▶

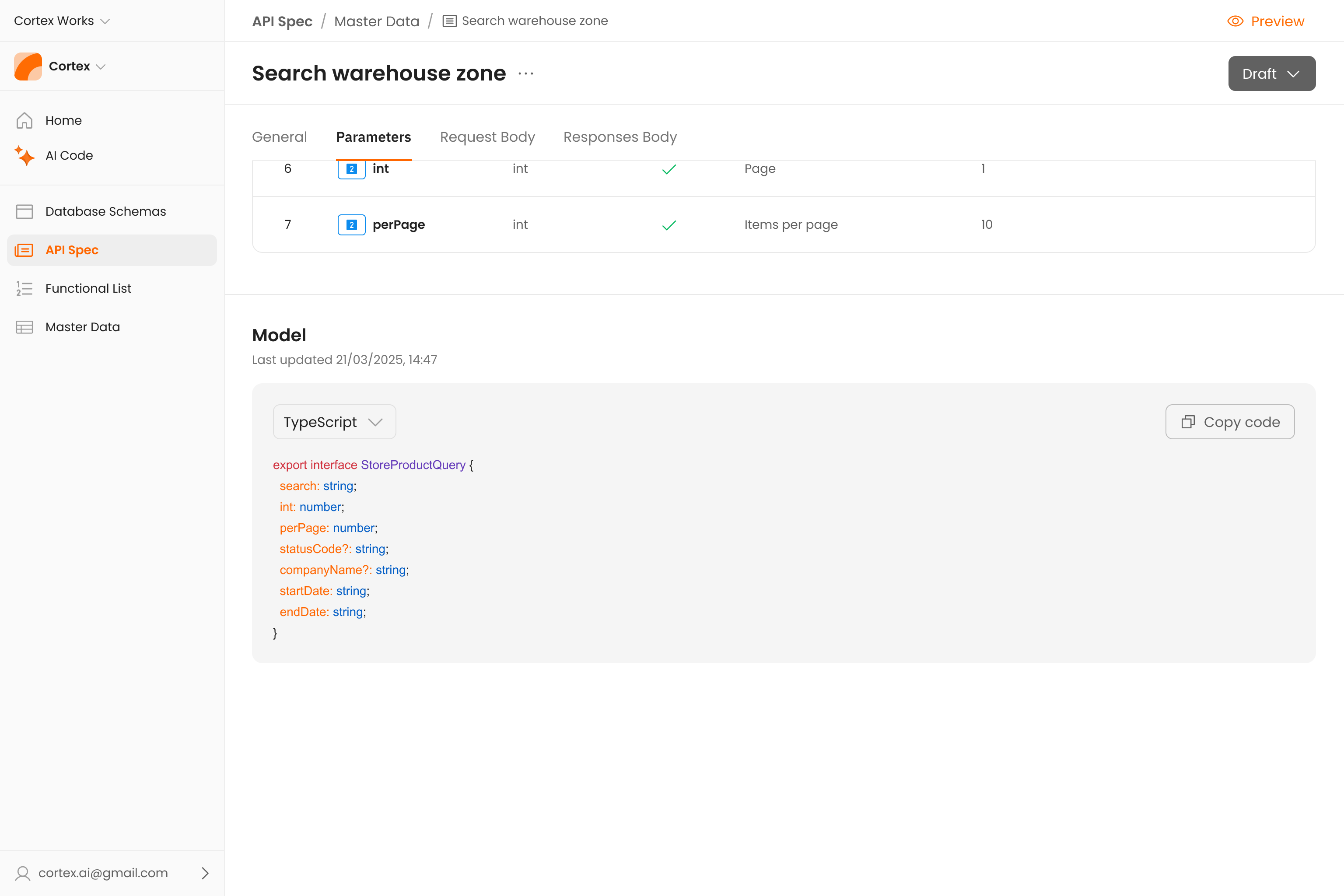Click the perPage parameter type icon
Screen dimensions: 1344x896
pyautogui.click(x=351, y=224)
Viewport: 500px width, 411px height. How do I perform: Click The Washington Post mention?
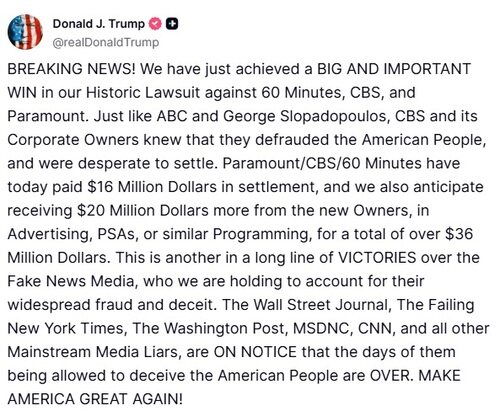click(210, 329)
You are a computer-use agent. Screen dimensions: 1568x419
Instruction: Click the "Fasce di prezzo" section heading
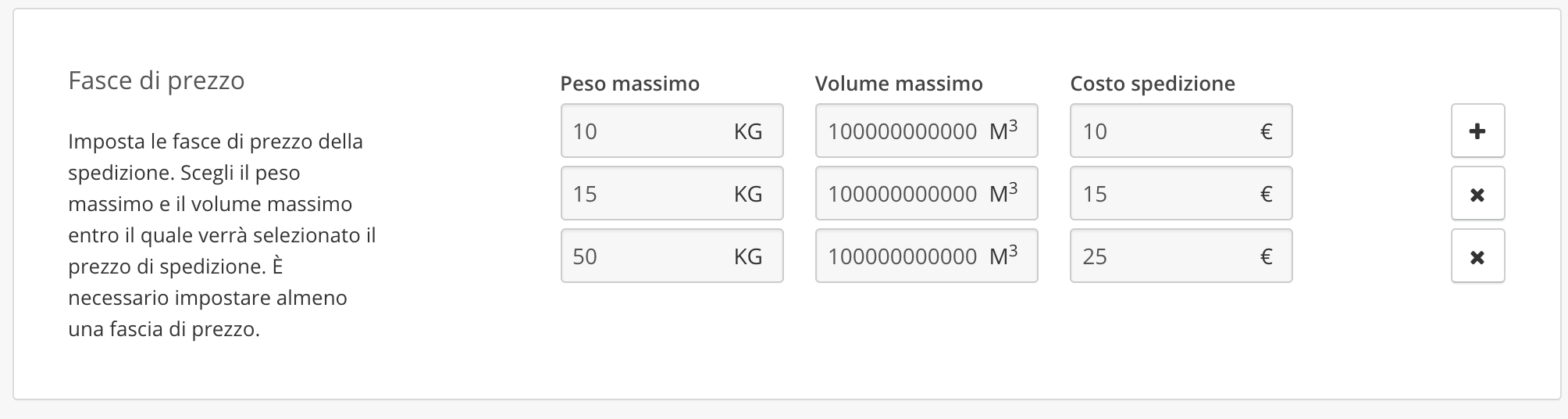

◀
▶

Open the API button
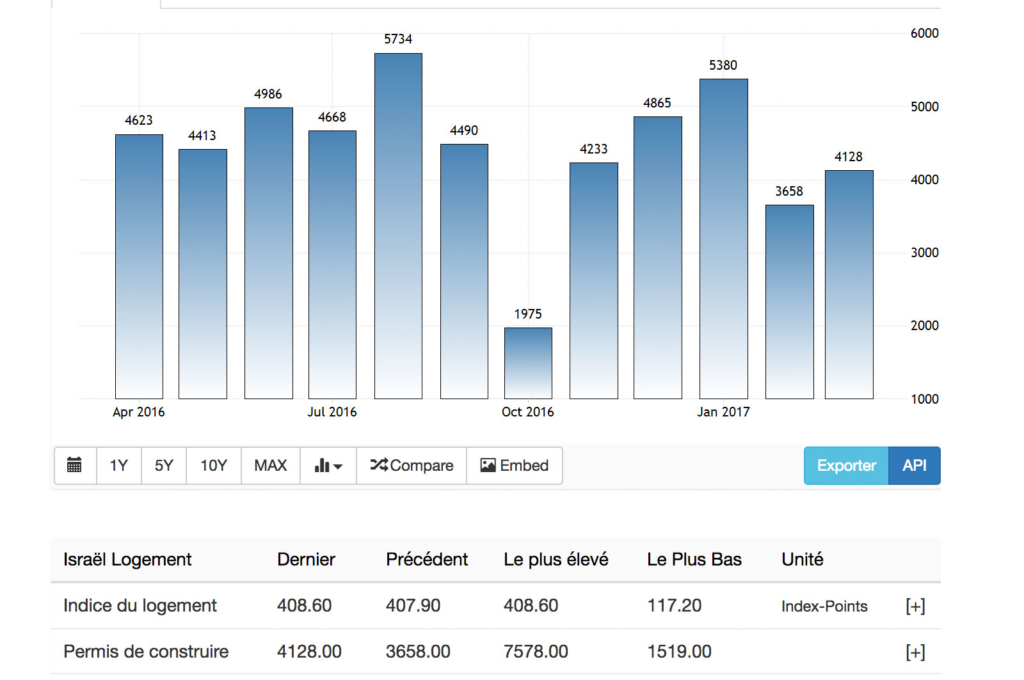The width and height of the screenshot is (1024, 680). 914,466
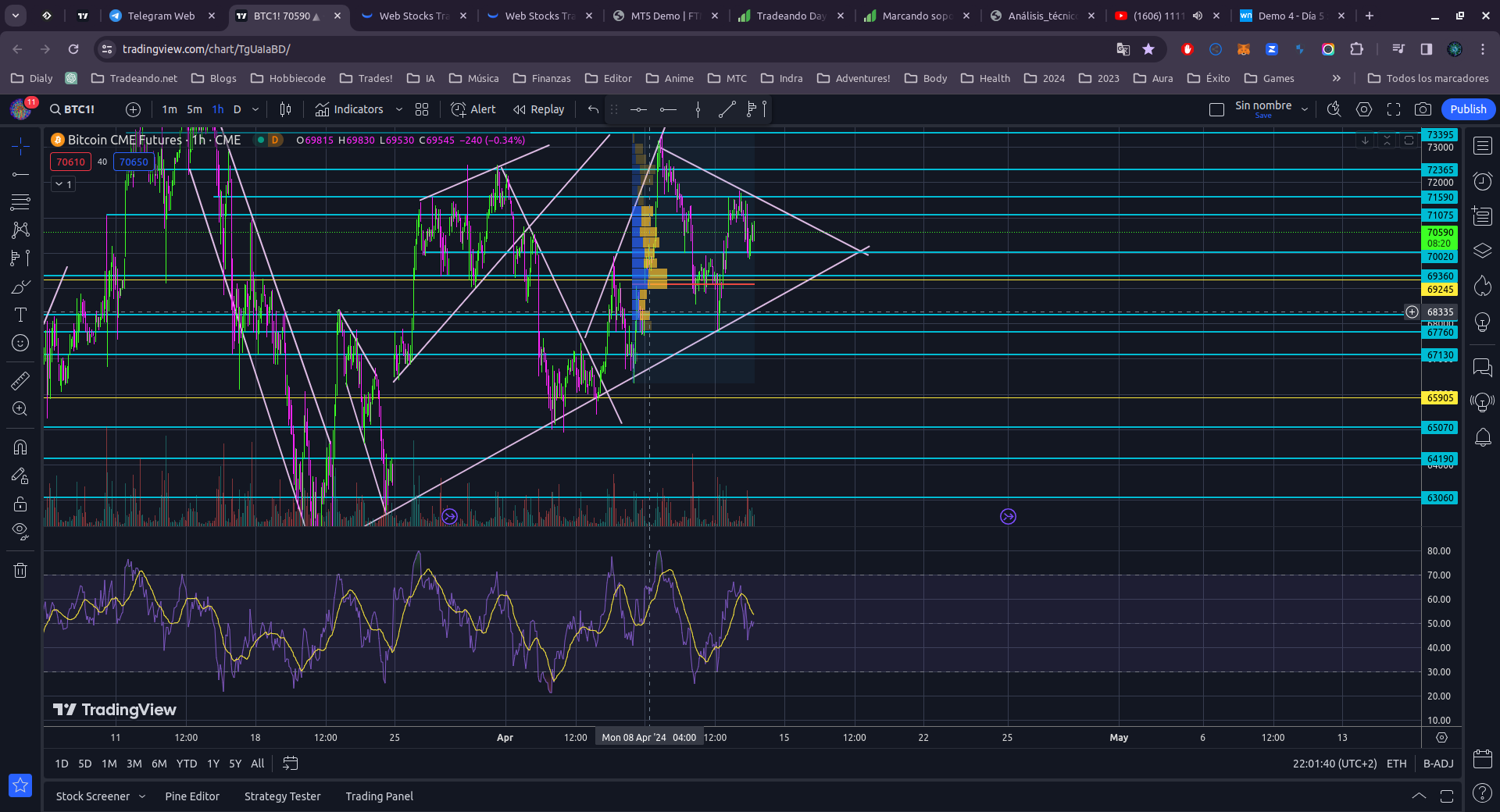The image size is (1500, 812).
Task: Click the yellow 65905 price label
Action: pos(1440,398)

◀
▶

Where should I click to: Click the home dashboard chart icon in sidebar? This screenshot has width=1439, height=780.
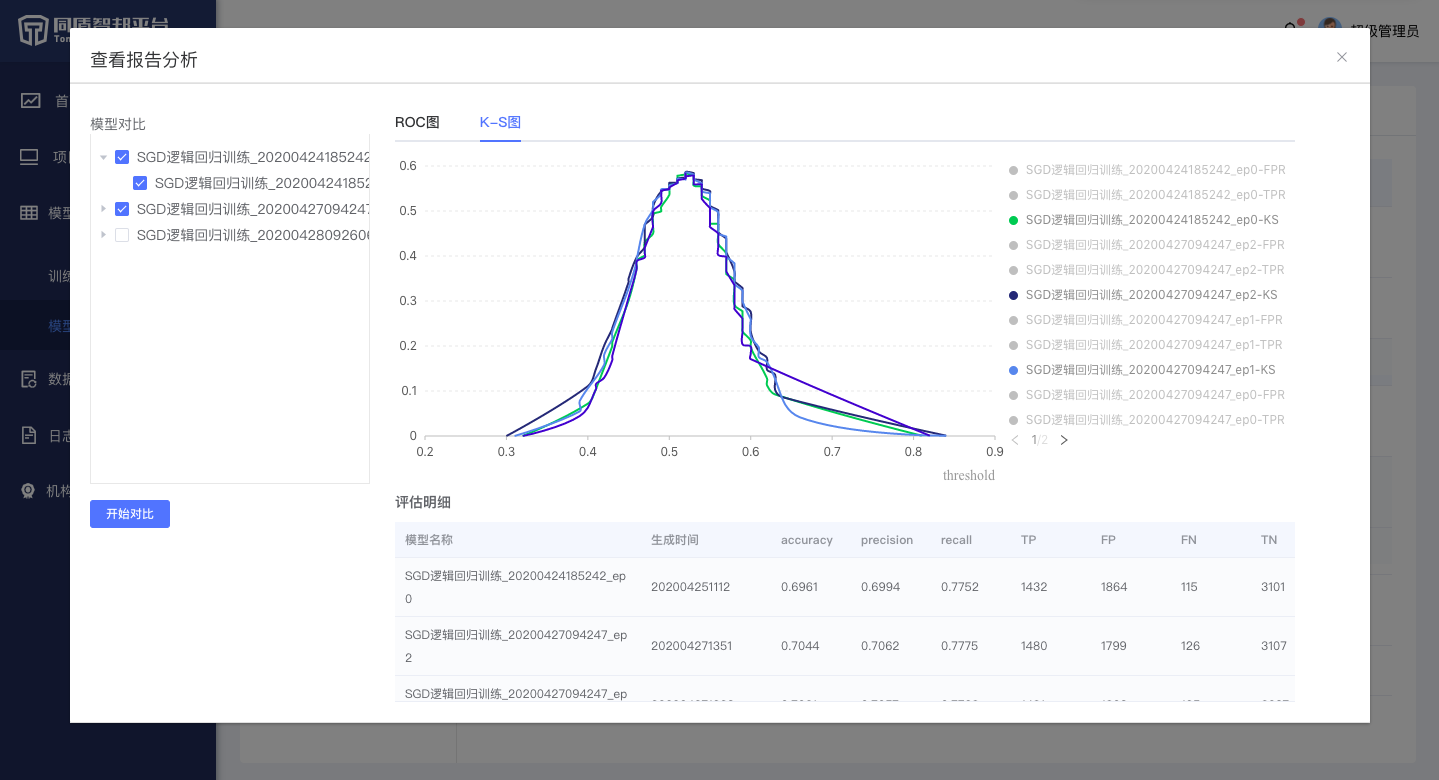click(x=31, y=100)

◀

> **Challenge**
Rewrite the data from the line with "Open the API button" to the line with "Action: pos(1440,398)", replacing "price label" with "price tag" and leaving everything else unchanged. Omit the pictures.

> **Final answer**
Open the API button
The width and height of the screenshot is (1024, 680). 914,466
The image size is (1500, 812).
Task: Click the yellow 65905 price tag
Action: pos(1440,398)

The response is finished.